=== Section Start ===
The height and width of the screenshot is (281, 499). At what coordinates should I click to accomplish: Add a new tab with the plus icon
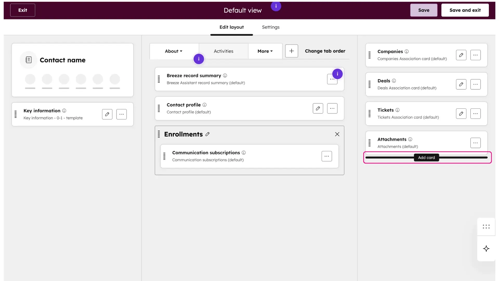point(291,51)
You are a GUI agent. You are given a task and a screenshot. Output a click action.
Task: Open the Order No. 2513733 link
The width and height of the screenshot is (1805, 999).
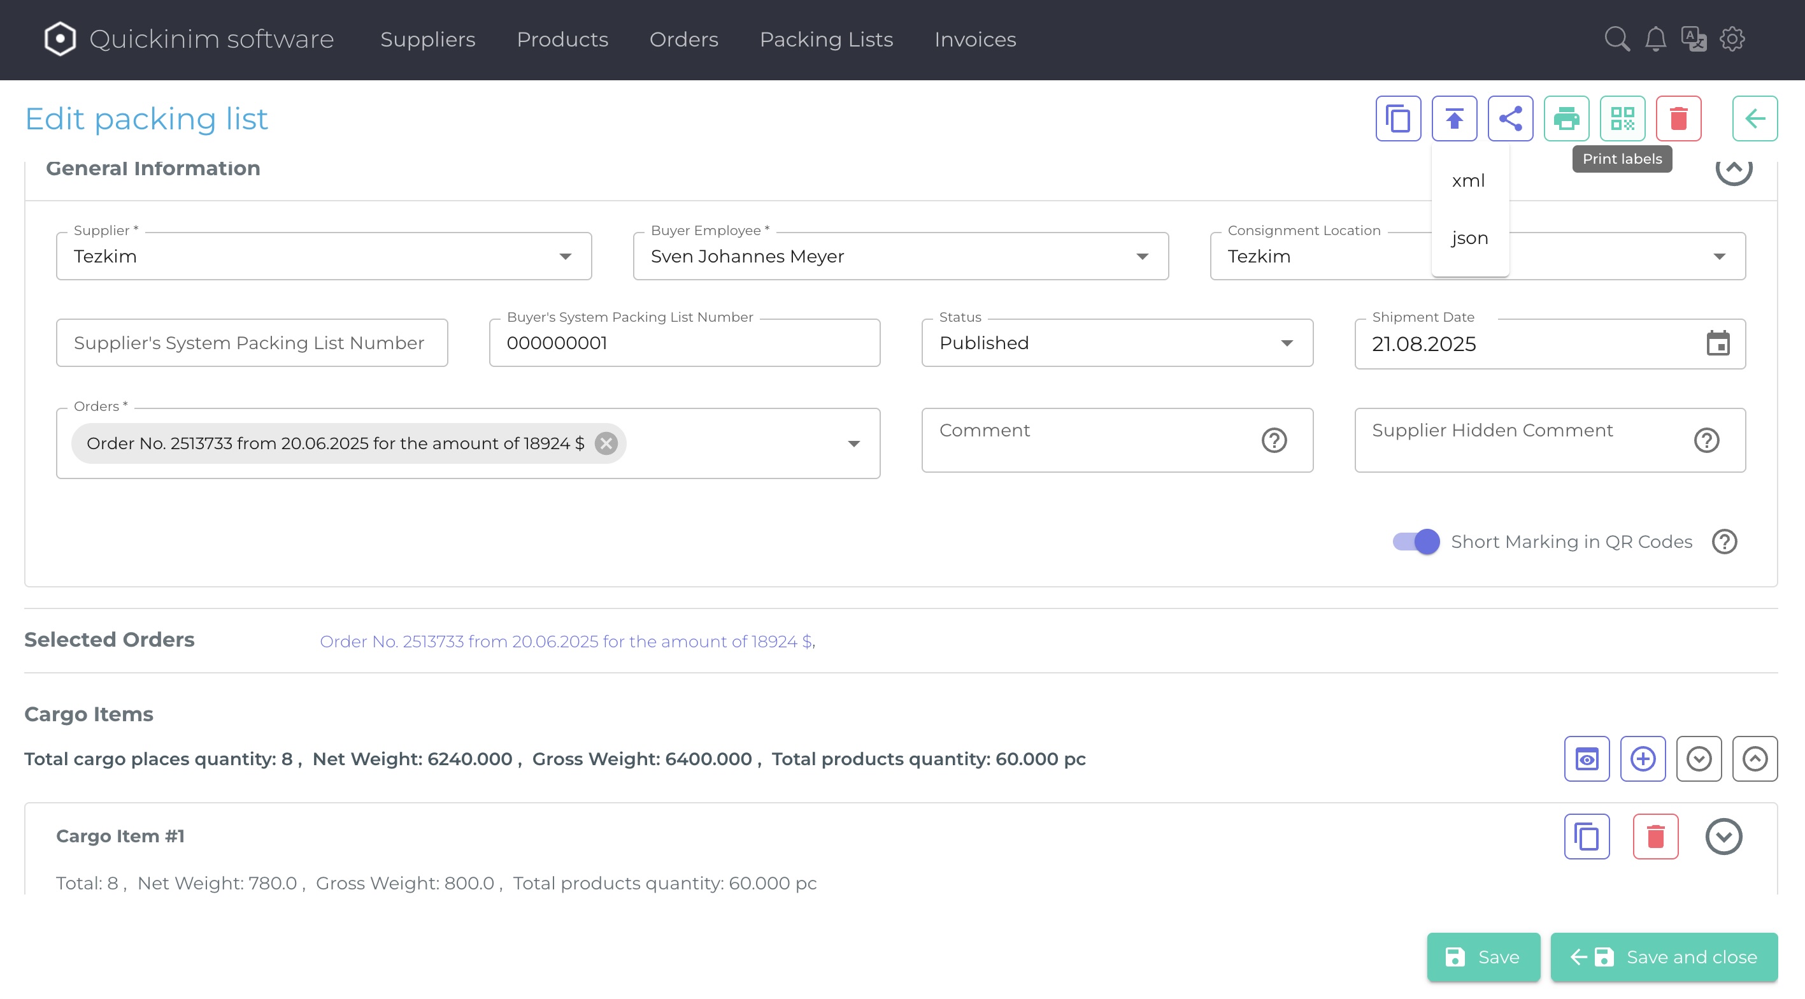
=== Section End ===
Work request
Every line of the listing should be copied precisely, with images omitted.

Expected output
The height and width of the screenshot is (281, 499). At what coordinates should I click to accomplish: Add a new tab with the plus icon
point(291,51)
You are a GUI agent. You are given a task and a screenshot. Output a click action.
Task: Open the Order No. 2513733 link
The width and height of the screenshot is (1805, 999).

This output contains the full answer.